Counseling, I must say, helps a lot. My personal experience says it is very beneficial in knowing about your own thought processes. I have spoken to experts about depression. I have read about it from magazines, books and what not. I have devised my own ways to deal with it but..

Sometimes when I see others I feel that life has not been fair to me. Because I am not able to enjoy good life as they do. I have blessings but I am not able to appreciate them. There are days when I don’t feel like getting up from bed. I feel reluctant to work , meet people to do any household chores. I feel hopeless about relationships, about love, life, work. I want to destroy , I want to put an end to all that is there. I have goals but I am not able to realize them. I make plans but I barely move forward. Only thoughts and thoughts – all negative.

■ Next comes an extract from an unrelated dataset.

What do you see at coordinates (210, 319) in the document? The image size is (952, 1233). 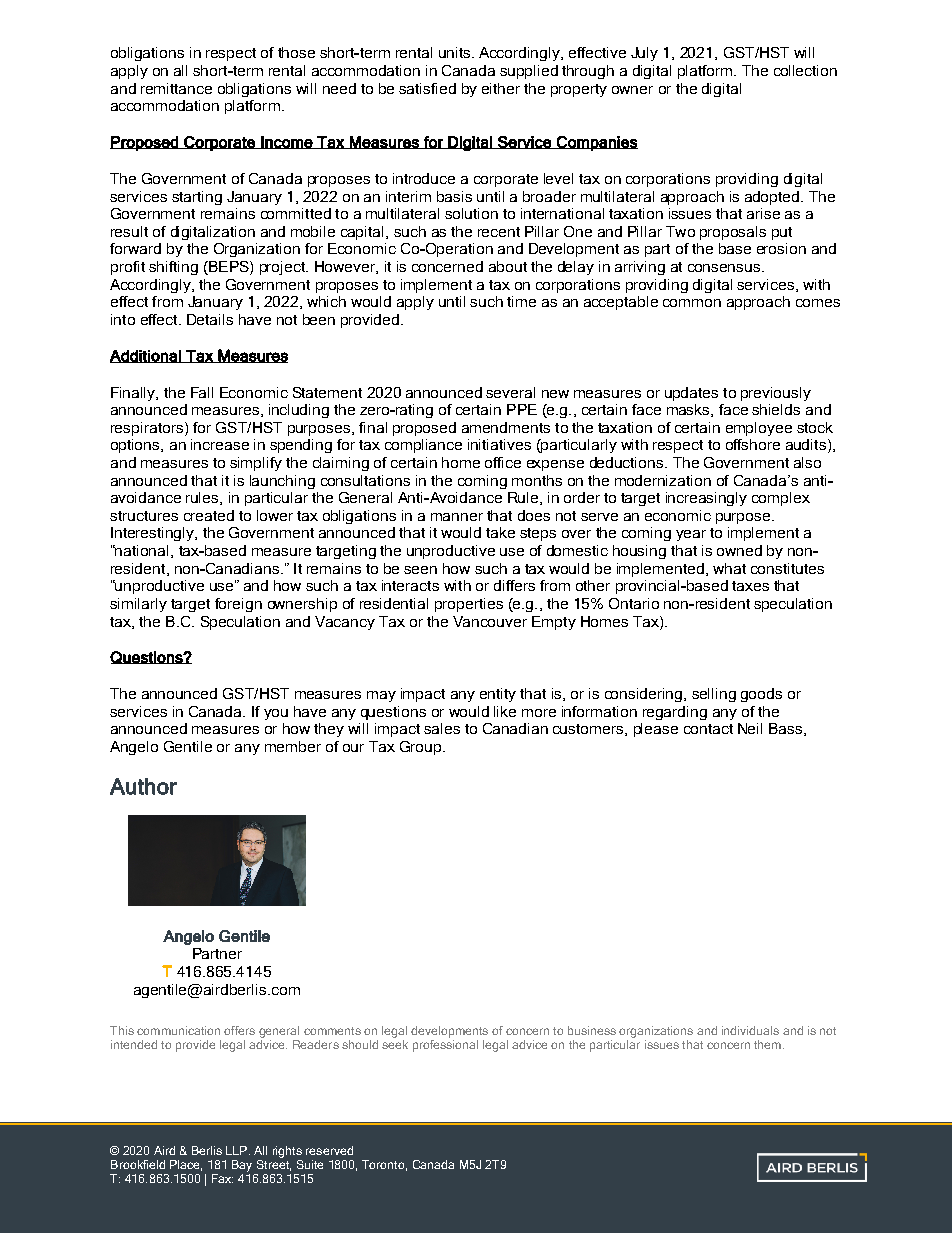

BUT… there are days when I feel optimistic. There is happiness, love and hope. I work, play and pray. I am thankful .. for a few days and I go back to it again. It is a part of me, I have realized that. Depression happens to me quite frequently, I was aware of this. Now I have accepted it. I somehow manage to get through it. The “ somehow” is the way I live. I live with the fact that life is different for me from what it is for others. Though it is same sometimes.

And then sometimes I think of others who live the so called “normal life”. I envy them yet I am also aware of the fact that many people are not as fortunate as I am. Yet they live their life with an indomitable zeal. So Depression is about ME. It is not about the situations or the problems in MY LIFE. It is a problem inside my head. Otherwise, the world is beautiful. There are people facing bitter challenges in their life, yet, they laugh. They laugh their heart out. That is the lesson depression has taught me. Wherever you go , whenever you get a chance, do not just smile, LAUGH OUT !!

Laugh as if there will never be a depressive moment again.